Abstract - A new PV design, called “one axis three position sun tracking PV module”, with low concentration ratio reflector was proposed in the present study. Every PV module is designed with a low concentration ratio reflector and is mounted on an individual sun tracking frame. The one axis tracking mechanism adjusts the PV position only at three fixed angles (three position tracking): morning, noon and afternoon. This “one axis three position sun tracking PV module” can be designed in a simple structure with low cost. A design analysis was performed in the present study. The analytical results show that the optimal stopping angle β in the morning or afternoon is about 50° from the solar noon position and the optimal switching angle that controls the best time for changing the attitude of the PV module is half of the stopping angle, i.e. θH = β/2, and both are independent of the latitude. The power generation increases by approximately 24.5% as compared to a fixed PV module for latitude ϕ < 50°. The analysis also shows that the effect of installation misalignment away from the true south direction is negligible (<2%) if the alignment error is less than 15°. An experiment performed in the present study indicates that the PV power generation can increase by about 23% using low concentration (2X) reflectors. Hence, combining with the power output increase of 24.5%, by using one axis three position tracking, the total increase in power generation is about 56%. The economic analysis shows that the price reduction is between 20% and 30% for the various market prices of flat plate PV modules.

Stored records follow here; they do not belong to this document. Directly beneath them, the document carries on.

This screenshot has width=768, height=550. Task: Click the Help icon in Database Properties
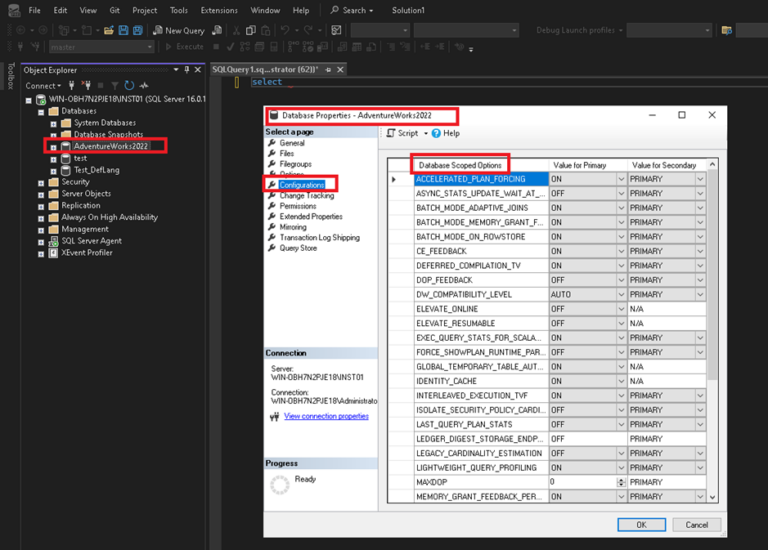[x=437, y=133]
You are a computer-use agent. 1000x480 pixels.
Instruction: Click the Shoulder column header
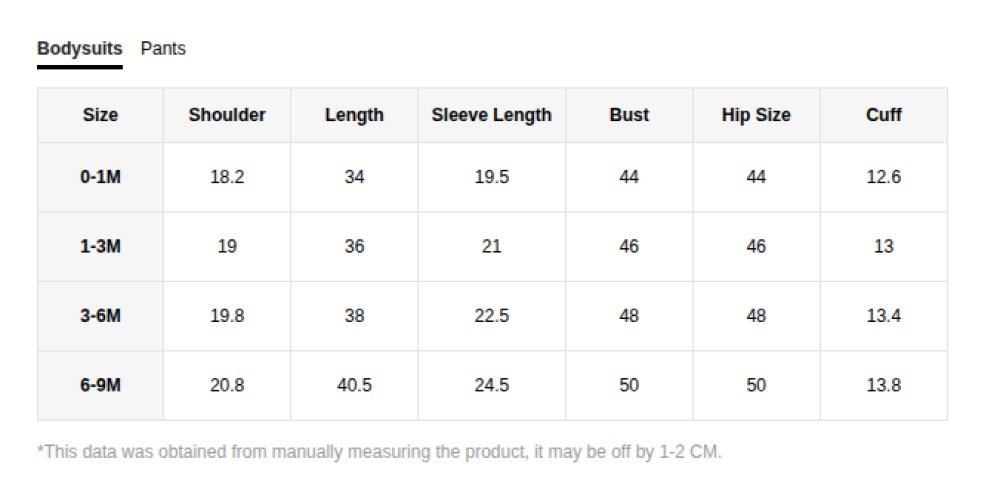(x=227, y=115)
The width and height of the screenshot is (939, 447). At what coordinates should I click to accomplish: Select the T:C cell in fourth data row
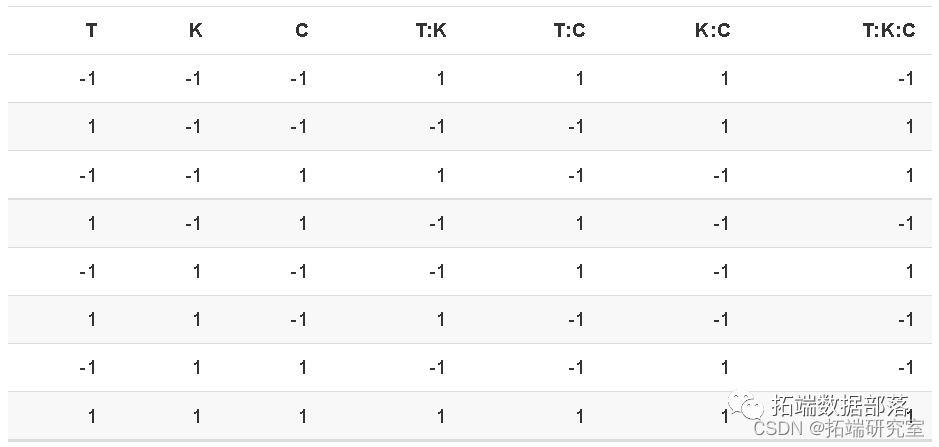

  • switching angle and stopping angle independent of latitude
  • reflectors at 60 degrees to panel
  • power increase with reflectors

Optimizing Reflection and Orientation for Bifacial Photovoltaic Modules - 2009[9]

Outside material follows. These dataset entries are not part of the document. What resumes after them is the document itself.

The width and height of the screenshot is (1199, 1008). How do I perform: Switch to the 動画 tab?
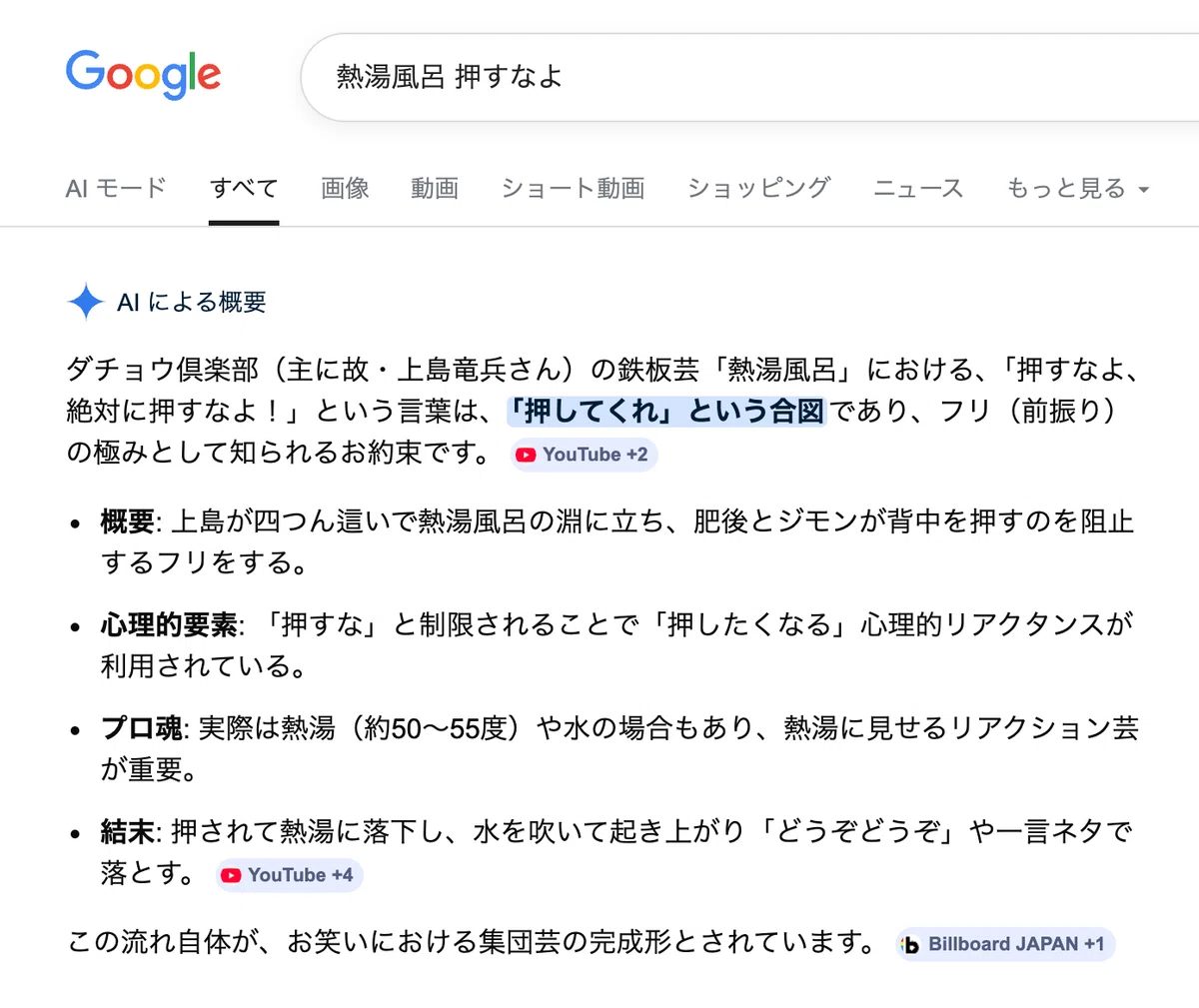[x=435, y=188]
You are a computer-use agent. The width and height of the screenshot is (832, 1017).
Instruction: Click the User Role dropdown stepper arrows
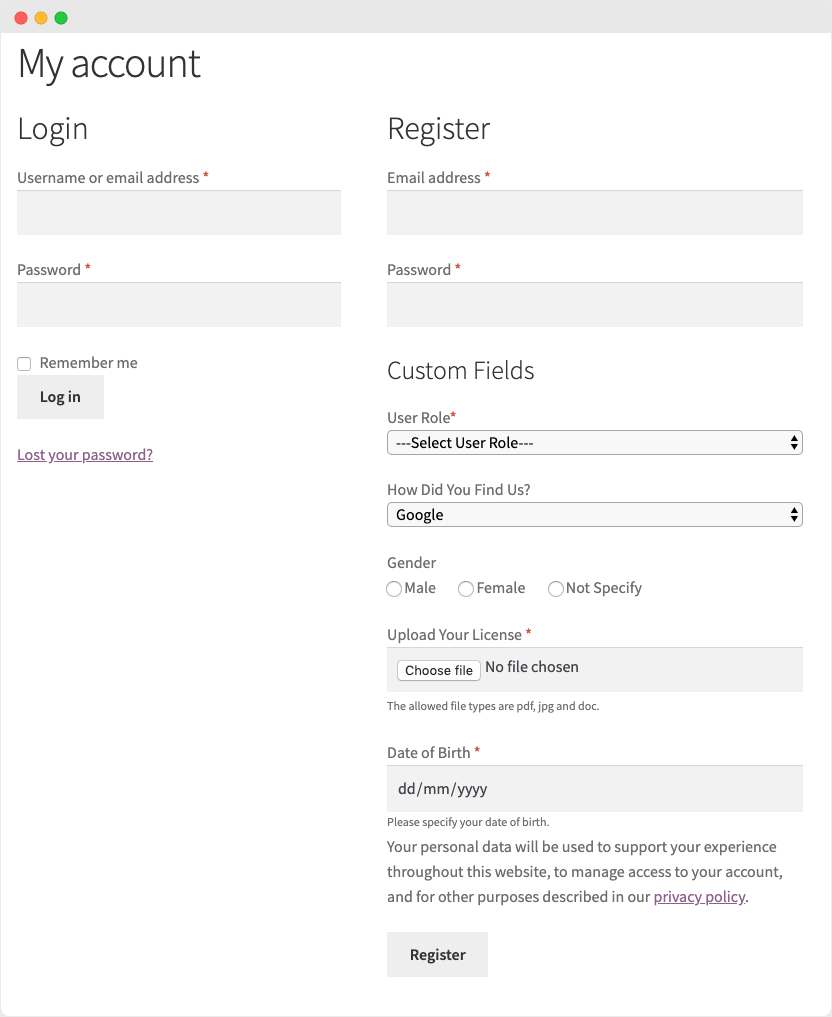pyautogui.click(x=794, y=442)
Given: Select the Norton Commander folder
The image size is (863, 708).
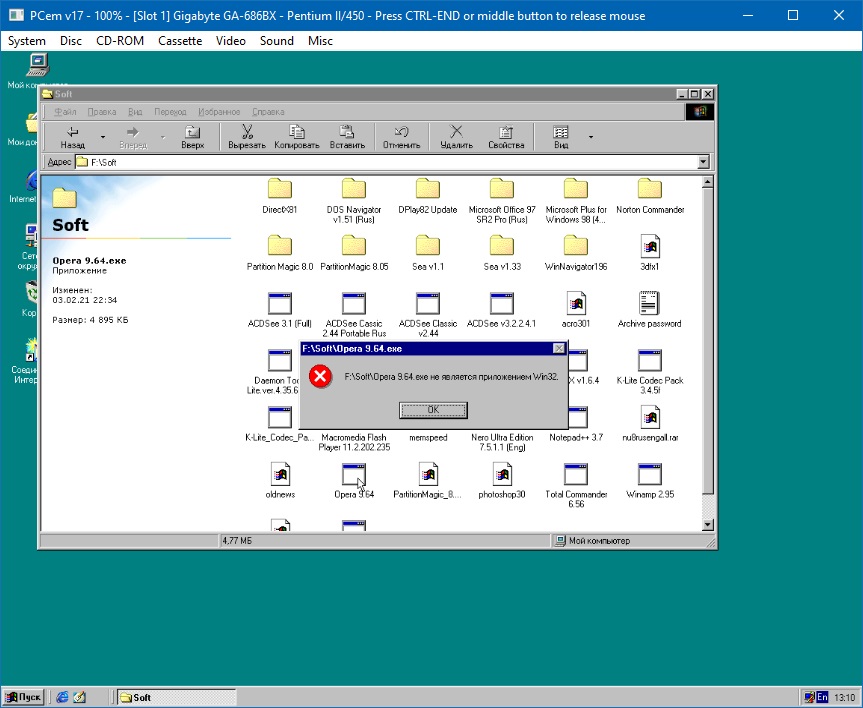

Abstract - Currently, the world market for photovoltaic (PV) solar panel technology is expanding rapidly. The increasing market for PV panels reflects the increasing demand for a clean, reliable energy solution and indicates that PV panels may be the method of choice for supplementing today’s global energy needs. Although PV solar panel production is rising, PV panels are still a relatively new and high-priced technology. There remains a need for a commercially-viable method of implementing residential-scale photovoltaic systems for consumer homes. The purpose of this study is to ultimately maximize the irradiance (solar radiation energy) incident on a geometrically constrained 6.84-kilowatt photovoltaic array system, and thereby maximize the energy production. In this study, the optimum height and angle of bifacial (two-sided) PV modules are investigated both analytically and experimentally. Analytical methods utilize the sun’s position and average irradiance throughout the course of a day. Data is collected under actual, outdoor sunlight conditions. Furthermore, stationary flat reflectors with specular (mirror-like) and diffuse (light-scattering) reflection are used to experimentally characterize the amount of sunlight directed on the back face of the PV modules. By validating the theoretical results with experimental evidence, the analytical model can be used to accurately predict the optimum orientation and reflective material for any location and time of year. The findings suggest that a diffusely scattering reflector is a cost-efficient solution for the proposed PV array design.

  • discusses flat reflectors and partial shading
  • reduction in power output proportional to area in shade
  • adjusts reflector for time of year
  • need for uniform irradiance

Solar thermal collector augmented by flat plate booster reflector: Optimum inclination of collector and reflector - 2011[10]

Abstract - In this report we present a theoretical analysis of a solar thermal collector with a flat plate top reflector. The top reflector extends from the upper edge of the collector, and can be inclined forwards or backwards from vertical according to the seasons. We theoretically predicted the daily solar radiation absorbed on an absorbing plate of the collector throughout the year, which varies considerably with the inclination of both the collector and reflector, and is slightly affected by the ratio of the reflector and collector length. We found the optimum inclination of the collector and reflector for each month at 30°N latitude. An increase in the daily solar radiation absorbed on the absorbing plate over a conventional solar thermal collector would average about 19%, 26% and 33% throughout the year by using the flat plate reflector when the ratio of reflector and collector length is 0.5, 1.0 and 2.0 and both the collector and reflector are adjusted to the proper inclination.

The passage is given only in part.